Here’s why these are such great initiatives.
There are plenty of good reasons that people should cycle more. People who exercise more are healthier and can score higher on cognitive tests, for one thing. And replacing short car trips with journeys by bike (or on foot) is a good thing if we’re ever going to move beyond whining and actually do something about this whole climate change thing.
That will only work when people feel safe swapping their two-ton carbon-emissionsmobile for a 25-lb oxygen burning, health elevating, life-extending pair of pedals. And to make cyclists feel safe, we’re going to have to do more than paint a line on the road. In fact, a study from Monash University in Australia suggests that merely painting bike lanes onto the roads may be counterproductive.
In the study, researchers identified 18,527 instances where a vehicle overtook a cyclist. Of these, 1,085 happened with less than 39 inches’ passing distance between bike and vehicle, a distance that’s considered “close” under Australian law. The majority of passes occurred in areas with 37 mph speed limits, with an average passing distance of 75 inches. But those distances were much closer in areas with lower limits (66 inches in 24 mph zones, 67 inches 30 mph zones). Somewhat worryingly, drivers were also more likely to get closer (60 inches) to cyclists when passing in 62 mph zones.
The roadscape seems to have a big impact and here’s where painted bike lanes appear to be counterproductive. On average, cars left
- 10 inches less room when cyclists were using painted bike lanes.

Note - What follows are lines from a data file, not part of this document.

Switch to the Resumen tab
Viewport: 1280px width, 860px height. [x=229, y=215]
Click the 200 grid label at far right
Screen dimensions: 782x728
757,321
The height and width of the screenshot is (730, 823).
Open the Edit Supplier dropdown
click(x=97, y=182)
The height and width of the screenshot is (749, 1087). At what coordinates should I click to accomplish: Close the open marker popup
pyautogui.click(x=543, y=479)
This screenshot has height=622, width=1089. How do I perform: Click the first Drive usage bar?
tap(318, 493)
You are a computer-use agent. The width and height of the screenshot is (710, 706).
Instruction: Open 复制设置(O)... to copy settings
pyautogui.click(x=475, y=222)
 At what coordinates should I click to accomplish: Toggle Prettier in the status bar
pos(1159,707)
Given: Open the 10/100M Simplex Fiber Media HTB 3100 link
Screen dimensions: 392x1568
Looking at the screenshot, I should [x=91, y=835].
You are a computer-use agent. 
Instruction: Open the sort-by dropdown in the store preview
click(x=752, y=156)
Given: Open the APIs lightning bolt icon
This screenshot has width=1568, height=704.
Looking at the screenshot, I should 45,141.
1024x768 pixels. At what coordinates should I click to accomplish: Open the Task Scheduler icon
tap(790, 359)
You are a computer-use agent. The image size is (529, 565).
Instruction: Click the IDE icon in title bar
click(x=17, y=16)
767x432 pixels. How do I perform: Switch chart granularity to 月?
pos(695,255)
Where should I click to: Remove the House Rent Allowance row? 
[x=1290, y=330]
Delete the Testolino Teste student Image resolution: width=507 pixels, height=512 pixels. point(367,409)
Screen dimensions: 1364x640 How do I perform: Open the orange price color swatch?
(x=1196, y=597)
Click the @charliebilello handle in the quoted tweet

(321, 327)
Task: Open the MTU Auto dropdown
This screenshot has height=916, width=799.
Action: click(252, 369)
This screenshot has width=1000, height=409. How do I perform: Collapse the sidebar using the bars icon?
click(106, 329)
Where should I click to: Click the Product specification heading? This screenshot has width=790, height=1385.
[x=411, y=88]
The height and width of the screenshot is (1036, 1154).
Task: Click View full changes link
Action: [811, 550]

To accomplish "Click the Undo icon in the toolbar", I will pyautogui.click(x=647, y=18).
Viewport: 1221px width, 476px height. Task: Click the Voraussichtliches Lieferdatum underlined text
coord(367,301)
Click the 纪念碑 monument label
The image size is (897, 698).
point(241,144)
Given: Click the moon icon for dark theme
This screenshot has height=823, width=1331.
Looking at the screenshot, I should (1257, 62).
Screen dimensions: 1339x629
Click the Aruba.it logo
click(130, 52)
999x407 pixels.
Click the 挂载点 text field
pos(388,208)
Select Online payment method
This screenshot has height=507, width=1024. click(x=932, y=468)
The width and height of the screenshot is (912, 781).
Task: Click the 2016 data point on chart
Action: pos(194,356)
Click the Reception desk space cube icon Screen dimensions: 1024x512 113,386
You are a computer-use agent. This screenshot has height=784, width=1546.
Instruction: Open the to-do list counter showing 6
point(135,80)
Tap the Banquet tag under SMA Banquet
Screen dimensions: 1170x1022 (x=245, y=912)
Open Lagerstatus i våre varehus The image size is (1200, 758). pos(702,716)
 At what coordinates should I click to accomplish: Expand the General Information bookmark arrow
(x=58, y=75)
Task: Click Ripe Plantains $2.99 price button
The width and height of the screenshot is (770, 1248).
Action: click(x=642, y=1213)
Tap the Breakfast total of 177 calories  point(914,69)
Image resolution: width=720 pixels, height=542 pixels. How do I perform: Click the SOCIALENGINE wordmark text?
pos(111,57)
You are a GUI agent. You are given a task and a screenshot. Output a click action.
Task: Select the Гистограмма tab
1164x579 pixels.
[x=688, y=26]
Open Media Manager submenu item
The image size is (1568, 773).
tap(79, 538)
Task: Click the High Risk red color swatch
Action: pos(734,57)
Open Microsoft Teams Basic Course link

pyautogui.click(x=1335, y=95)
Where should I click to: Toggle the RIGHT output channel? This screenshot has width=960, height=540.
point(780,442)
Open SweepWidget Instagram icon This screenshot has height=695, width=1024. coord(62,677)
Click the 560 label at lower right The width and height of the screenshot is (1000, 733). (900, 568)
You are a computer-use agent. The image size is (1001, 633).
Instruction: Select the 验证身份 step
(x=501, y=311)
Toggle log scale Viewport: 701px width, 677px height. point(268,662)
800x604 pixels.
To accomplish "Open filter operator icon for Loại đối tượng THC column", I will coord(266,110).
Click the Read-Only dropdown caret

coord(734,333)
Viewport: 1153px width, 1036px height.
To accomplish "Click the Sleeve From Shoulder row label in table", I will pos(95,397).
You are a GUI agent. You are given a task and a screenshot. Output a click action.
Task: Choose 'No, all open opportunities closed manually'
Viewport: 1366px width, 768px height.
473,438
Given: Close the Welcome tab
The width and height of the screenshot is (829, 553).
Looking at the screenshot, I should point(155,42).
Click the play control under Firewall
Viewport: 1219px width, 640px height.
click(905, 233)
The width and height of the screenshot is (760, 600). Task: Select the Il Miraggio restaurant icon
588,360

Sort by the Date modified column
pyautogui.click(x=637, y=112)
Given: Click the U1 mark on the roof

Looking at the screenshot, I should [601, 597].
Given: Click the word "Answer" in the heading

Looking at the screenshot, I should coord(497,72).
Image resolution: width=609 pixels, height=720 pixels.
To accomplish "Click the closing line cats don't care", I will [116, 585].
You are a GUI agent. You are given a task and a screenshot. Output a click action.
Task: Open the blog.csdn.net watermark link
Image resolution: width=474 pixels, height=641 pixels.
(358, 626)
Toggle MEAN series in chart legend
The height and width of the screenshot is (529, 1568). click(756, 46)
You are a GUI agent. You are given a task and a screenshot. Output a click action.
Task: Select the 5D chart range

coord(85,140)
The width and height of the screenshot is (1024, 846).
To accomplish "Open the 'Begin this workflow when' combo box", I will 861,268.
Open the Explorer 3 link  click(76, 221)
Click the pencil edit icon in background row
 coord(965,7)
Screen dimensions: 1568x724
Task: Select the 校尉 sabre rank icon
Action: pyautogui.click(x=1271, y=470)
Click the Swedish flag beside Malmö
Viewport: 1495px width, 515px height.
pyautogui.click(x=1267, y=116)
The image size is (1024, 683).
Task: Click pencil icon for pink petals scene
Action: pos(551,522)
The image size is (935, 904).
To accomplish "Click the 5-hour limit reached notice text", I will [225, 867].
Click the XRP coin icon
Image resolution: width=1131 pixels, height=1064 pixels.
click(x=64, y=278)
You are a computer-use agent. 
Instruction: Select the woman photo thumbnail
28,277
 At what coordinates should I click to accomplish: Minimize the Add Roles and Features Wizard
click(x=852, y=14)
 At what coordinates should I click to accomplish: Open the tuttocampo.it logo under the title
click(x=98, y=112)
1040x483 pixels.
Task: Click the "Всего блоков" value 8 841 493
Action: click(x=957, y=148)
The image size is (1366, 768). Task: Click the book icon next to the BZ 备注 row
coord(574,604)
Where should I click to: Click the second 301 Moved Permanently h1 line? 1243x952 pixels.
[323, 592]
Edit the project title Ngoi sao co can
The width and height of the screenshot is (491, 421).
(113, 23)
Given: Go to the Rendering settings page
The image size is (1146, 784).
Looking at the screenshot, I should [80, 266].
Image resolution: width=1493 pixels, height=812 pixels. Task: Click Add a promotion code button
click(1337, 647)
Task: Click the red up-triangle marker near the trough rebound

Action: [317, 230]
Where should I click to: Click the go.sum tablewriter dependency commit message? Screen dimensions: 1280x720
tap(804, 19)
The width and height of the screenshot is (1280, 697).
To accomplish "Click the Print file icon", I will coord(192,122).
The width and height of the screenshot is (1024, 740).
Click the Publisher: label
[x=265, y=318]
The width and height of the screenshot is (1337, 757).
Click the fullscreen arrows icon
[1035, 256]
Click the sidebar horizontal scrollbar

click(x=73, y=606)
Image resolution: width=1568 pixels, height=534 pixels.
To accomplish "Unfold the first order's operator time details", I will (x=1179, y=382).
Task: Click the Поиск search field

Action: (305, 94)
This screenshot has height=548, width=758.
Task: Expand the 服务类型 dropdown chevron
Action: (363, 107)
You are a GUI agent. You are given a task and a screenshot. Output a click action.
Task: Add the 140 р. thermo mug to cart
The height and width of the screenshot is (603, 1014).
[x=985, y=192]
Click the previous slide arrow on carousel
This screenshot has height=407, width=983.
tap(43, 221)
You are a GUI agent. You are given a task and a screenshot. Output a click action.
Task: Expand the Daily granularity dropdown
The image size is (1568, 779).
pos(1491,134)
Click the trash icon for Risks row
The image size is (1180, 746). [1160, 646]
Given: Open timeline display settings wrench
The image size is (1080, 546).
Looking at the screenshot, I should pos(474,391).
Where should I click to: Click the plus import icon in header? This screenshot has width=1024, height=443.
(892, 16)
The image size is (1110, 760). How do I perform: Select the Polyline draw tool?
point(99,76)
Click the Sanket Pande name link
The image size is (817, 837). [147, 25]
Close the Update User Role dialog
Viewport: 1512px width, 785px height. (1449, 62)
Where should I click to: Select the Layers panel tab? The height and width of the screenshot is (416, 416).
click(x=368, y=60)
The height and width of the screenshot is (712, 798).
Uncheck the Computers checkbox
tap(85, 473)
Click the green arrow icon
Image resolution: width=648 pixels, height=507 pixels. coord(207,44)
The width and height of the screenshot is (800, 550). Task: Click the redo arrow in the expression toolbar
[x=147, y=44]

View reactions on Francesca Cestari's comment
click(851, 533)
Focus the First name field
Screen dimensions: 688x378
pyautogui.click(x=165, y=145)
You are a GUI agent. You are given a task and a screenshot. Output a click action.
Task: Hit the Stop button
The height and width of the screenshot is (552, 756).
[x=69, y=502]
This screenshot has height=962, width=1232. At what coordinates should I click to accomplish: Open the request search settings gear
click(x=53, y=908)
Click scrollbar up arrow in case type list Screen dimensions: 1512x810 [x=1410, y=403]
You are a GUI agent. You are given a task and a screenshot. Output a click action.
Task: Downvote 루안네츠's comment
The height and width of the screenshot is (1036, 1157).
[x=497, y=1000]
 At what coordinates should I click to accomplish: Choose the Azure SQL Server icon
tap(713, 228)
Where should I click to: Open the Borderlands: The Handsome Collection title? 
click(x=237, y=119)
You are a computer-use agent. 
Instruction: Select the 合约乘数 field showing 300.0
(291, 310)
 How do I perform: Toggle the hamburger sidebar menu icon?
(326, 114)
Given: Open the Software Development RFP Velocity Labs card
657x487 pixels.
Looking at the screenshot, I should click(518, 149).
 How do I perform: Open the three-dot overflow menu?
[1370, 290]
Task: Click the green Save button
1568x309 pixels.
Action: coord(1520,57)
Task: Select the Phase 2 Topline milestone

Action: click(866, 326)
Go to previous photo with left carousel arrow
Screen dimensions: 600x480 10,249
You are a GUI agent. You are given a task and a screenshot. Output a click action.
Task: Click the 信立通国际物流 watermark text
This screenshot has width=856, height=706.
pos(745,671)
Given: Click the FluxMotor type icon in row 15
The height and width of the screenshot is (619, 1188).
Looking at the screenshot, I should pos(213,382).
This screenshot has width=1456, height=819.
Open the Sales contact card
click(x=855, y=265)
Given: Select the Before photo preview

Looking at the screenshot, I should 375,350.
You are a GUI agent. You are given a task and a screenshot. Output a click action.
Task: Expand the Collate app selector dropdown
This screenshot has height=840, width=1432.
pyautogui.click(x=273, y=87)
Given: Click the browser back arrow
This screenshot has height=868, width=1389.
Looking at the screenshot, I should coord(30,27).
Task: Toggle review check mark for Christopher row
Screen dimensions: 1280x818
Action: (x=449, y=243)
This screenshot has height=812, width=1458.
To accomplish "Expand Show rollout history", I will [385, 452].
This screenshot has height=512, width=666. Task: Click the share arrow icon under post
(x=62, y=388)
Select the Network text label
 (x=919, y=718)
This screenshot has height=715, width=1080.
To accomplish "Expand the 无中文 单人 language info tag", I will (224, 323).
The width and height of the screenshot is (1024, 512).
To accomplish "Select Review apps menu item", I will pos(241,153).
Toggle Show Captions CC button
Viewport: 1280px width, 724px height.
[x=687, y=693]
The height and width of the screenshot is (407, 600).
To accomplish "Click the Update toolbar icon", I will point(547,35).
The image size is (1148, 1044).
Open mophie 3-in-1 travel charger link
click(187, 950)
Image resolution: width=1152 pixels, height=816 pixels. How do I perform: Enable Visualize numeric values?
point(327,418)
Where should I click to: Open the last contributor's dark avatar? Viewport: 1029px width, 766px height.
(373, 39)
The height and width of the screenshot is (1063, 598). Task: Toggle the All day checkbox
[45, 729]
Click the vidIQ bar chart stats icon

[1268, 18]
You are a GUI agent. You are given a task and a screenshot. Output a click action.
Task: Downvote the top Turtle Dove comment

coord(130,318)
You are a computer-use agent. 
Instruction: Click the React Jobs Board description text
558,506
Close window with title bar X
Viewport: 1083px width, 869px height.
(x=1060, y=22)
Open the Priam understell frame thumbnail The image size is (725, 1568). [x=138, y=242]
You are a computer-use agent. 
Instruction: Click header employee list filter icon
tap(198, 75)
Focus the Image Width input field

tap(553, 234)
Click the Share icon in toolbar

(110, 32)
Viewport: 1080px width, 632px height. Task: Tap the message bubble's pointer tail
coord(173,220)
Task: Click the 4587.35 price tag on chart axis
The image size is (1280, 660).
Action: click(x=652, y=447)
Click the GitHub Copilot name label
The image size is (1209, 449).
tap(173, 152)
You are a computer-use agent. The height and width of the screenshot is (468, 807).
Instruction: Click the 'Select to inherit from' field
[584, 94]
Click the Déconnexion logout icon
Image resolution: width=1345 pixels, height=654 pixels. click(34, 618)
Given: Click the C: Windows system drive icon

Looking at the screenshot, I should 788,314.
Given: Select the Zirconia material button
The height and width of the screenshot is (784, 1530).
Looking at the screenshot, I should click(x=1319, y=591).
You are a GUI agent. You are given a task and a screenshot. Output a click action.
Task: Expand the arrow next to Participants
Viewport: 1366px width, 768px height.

- 12 inches less room when cyclists rode along a row of cars parked along the road.
- 15.7 inches less room when the road had parked cars along the curb AND a painted bike lane next to the parked cars.
In a twist of what you would expect, cars left cyclists the most room on stretches of road with no painted bike lanes and no parked cars.
What the fossil-goo burners should pause and consider is that if they can muster themselves to change their philistine driving habits by giving cyclists enough space to feel safe, then cycling would increase and they would have less traffic to deal with.
“We know that vehicles driving closely to cyclists increases how unsafe people feel when riding bikes and acts as a strong barrier to increasing cycling participation. Our results demonstrate that a single stripe of white paint does not provide a safe space for people who ride bikes,” said Dr. Ben Beck, lead author of the study.